ROMA – Cultura italiana nel turismo enogastronomico, una realtà a tutti gli effetti. Parliamo infatti, senza alcuna ombra di dubbio, di una nuova forma di turismo culturale. Partiamo ad esempio dal settore della mixology: è importante affrontare i temi della responsabilità e della consapevolezza sulle metodologie di lavoro, discutere della cura della bevanda come esperienza, con metodi innovativi, puntando sull’ecosostenibilità e ricordando che il bartender non è solo colui che prepara miscele, ma anche chi accoglie e accompagna gli ospiti per l’intera serata.
Fondamentale diventa la riscoperta dei mestieri e dei saperi in chiave innovativa, con la necessità di guardare alla produzione e al consumo a Km 0, dunque una distilleria che potremmo definire ‘agricola’, perché il bartender 4.0 deve fare una scelta consapevole dei prodotti che utilizza. Poi c’è il comparto del vino. La narrazione del territorio va portata fuori dal territorio stesso perché stappare una bottiglia, assaggiare un bicchiere di vino, vuol dire leggere l’etichetta e vedere da chi e dove è prodotto quel vino, andare sul posto e mangiare in un ristorante, dormire una notte nelle strutture alberghiere del luogo e ordinare più bottiglie di quel vino, ovvero significa promuovere l’enoturismo che è ormai un fatto strutturale.
Cultura italiana nel turismo enogastronomico
La cultura del vino, insomma, è sicuramente un modo straordinario di approcciarsi al turismo sul quale bisogna puntare. Ma non è finita qui. Si parla ancora poco del caffè, con un ragionamento che vada dall’arte della decorazione fino al caffè nella ristorazione, partendo da un presupposto irrinunciabile: la passione.
L’accoglienza è oggi uno dei cardini della promozione turistica e merita un approfondimento per chi si prepara a questa professione.
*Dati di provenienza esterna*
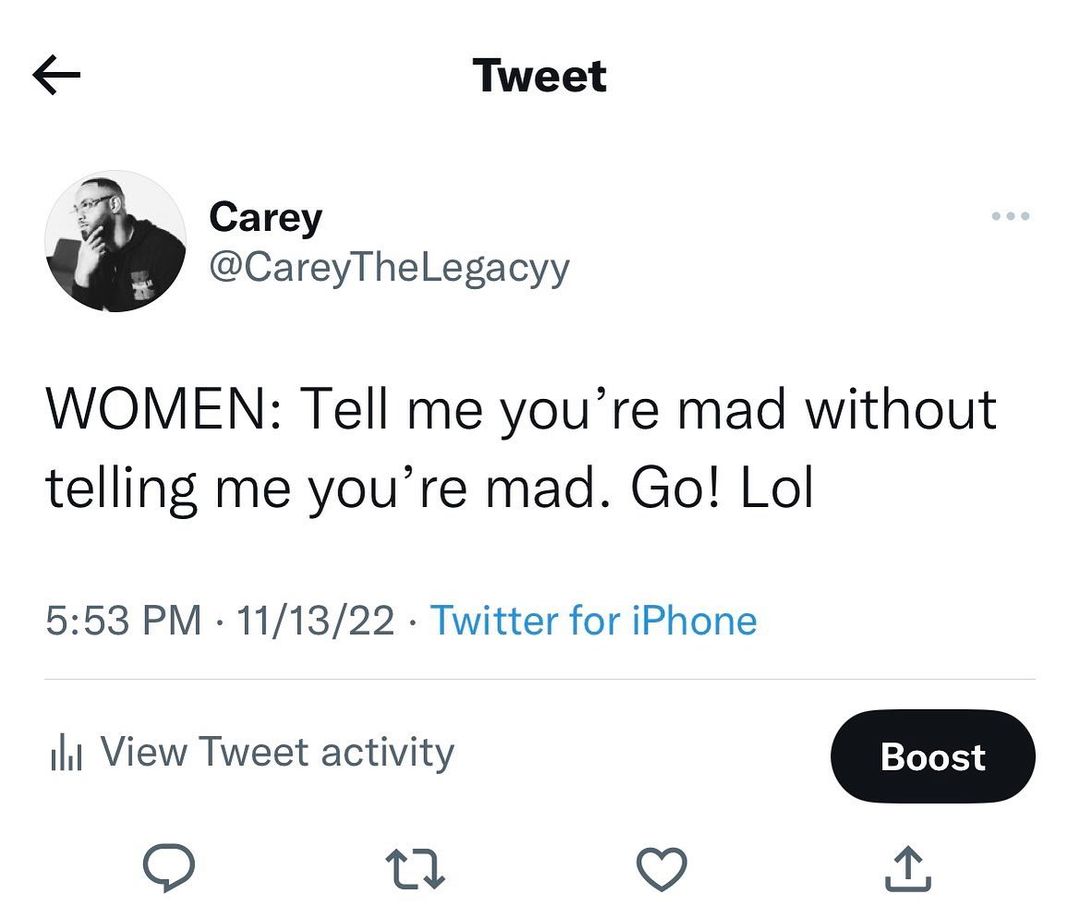Viewport: 1080px width, 918px height.
Task: Open the three-dot more options menu
Action: (x=1010, y=216)
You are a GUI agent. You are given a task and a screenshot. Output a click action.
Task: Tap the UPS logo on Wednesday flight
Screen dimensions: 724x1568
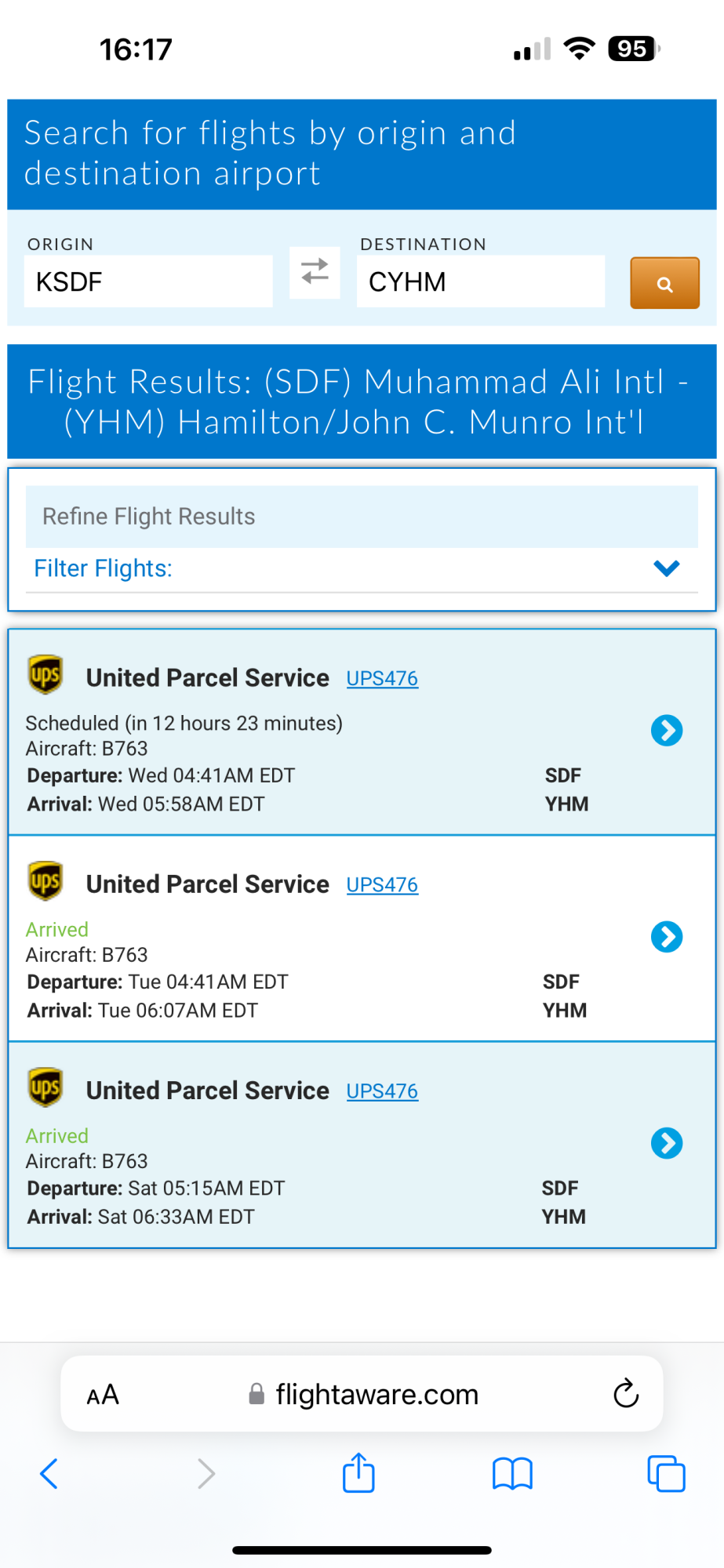pyautogui.click(x=45, y=674)
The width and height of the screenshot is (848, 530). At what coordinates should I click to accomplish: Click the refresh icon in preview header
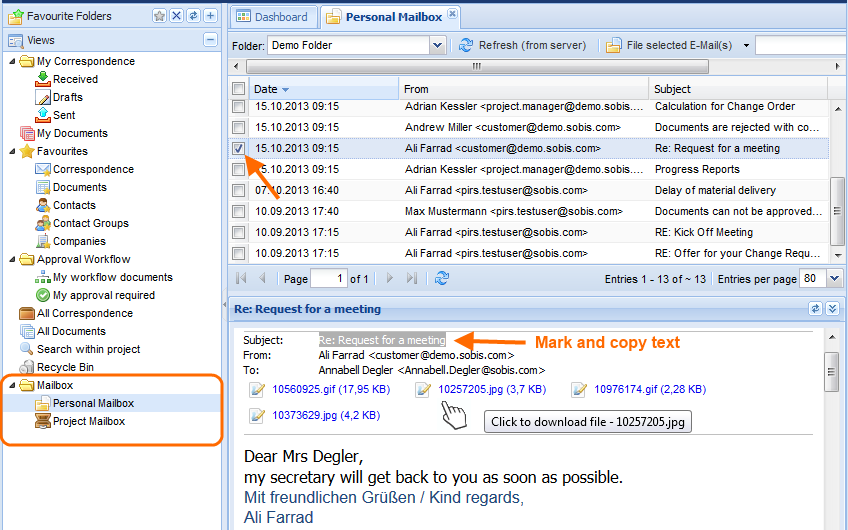point(815,309)
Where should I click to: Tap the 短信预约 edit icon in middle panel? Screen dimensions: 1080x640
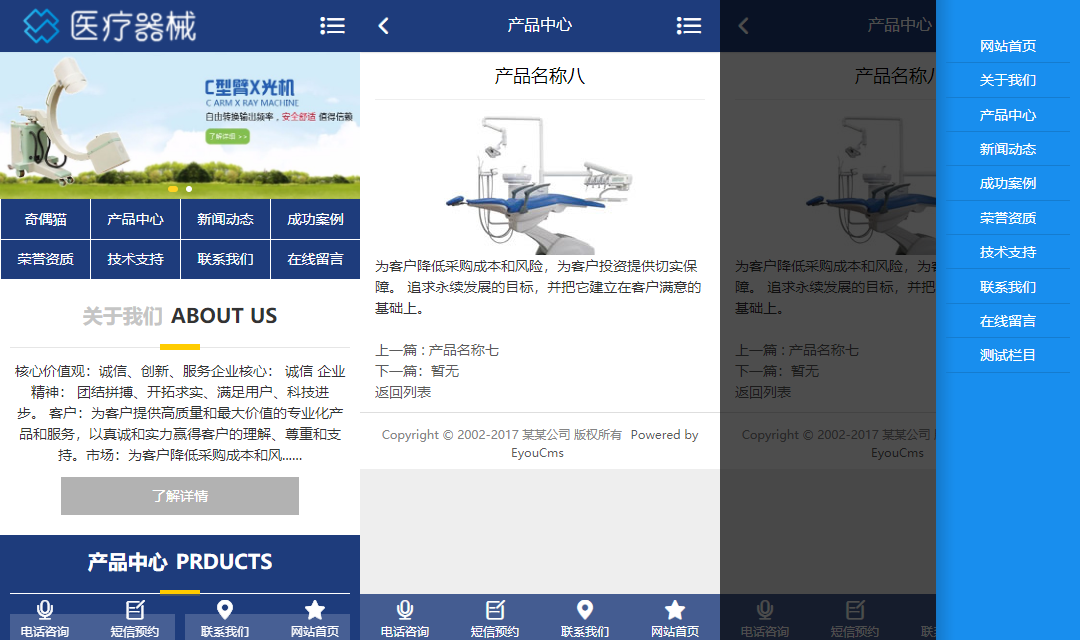coord(495,610)
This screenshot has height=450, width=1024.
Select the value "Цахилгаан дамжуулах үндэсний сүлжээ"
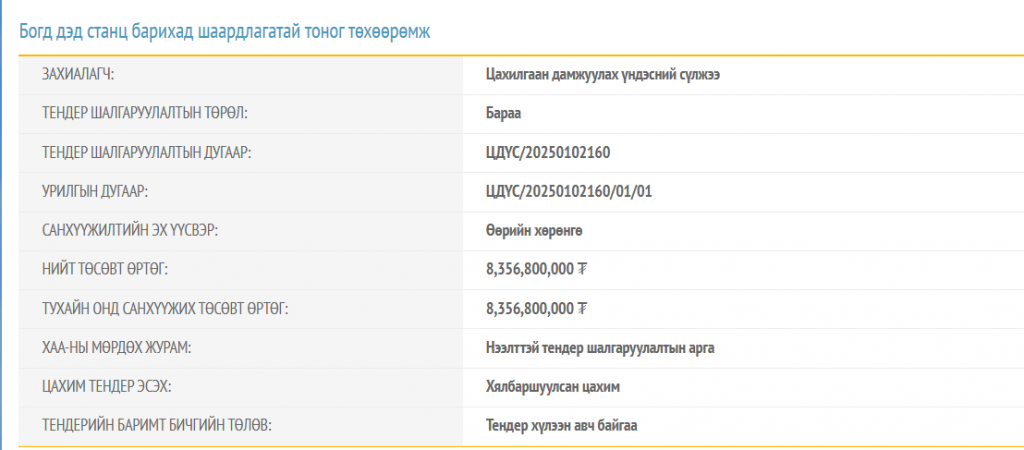602,75
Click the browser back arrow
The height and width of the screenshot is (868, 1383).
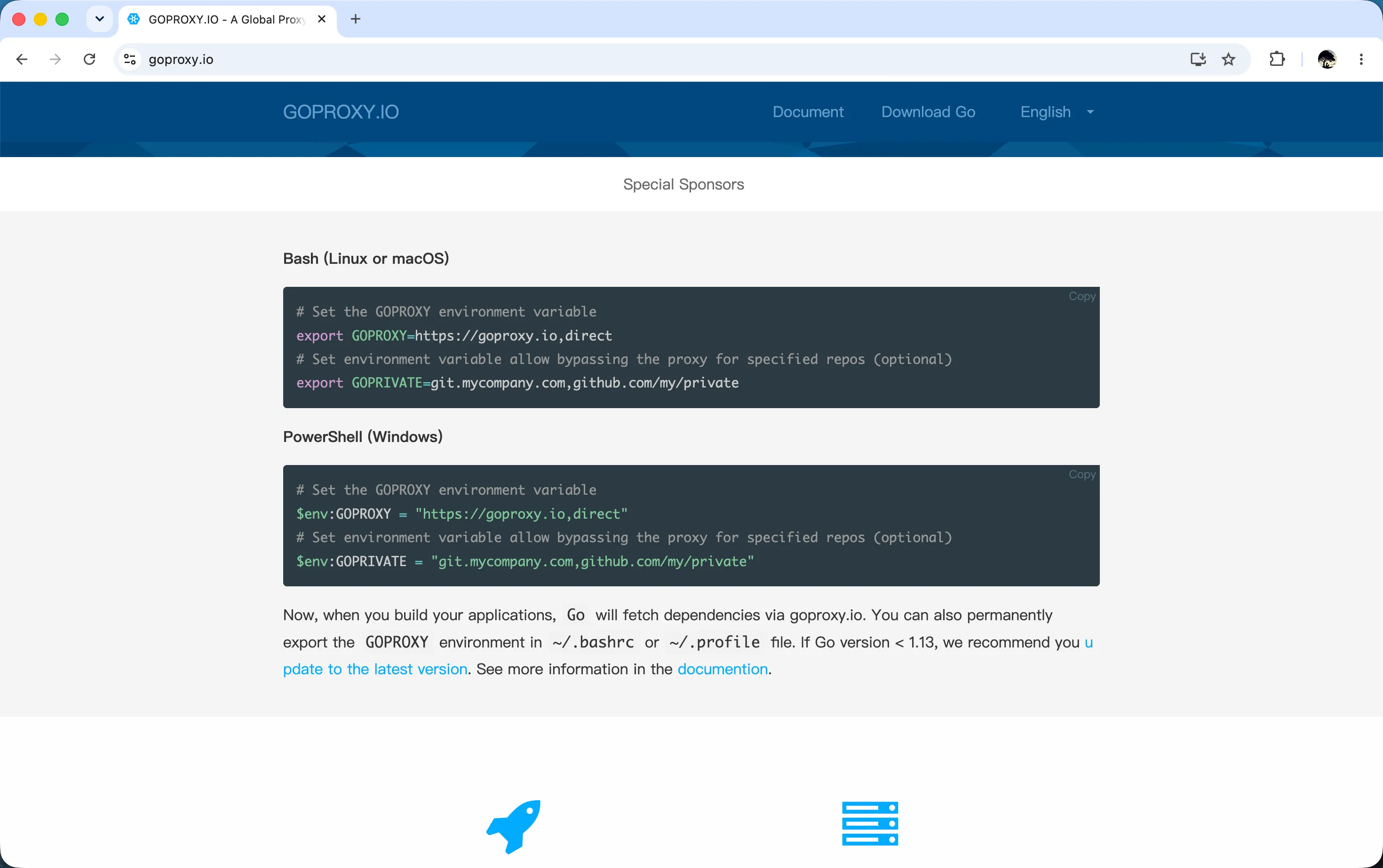click(x=22, y=59)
Negli ultimi anni si sono privilegiate forme di accoglienza poco efficaci. Ora bisogna tornare a dare spazio ai professionisti, ovvero gli alberghi devono lavorare sui servizi, non solo far dormire ma anche indirizzare con qualità: colazione, neuromarketing, colori giusti negli spazi giusti. Non bisogna svendere il nostro patrimonio e occorre riportare l’attenzione in Italia.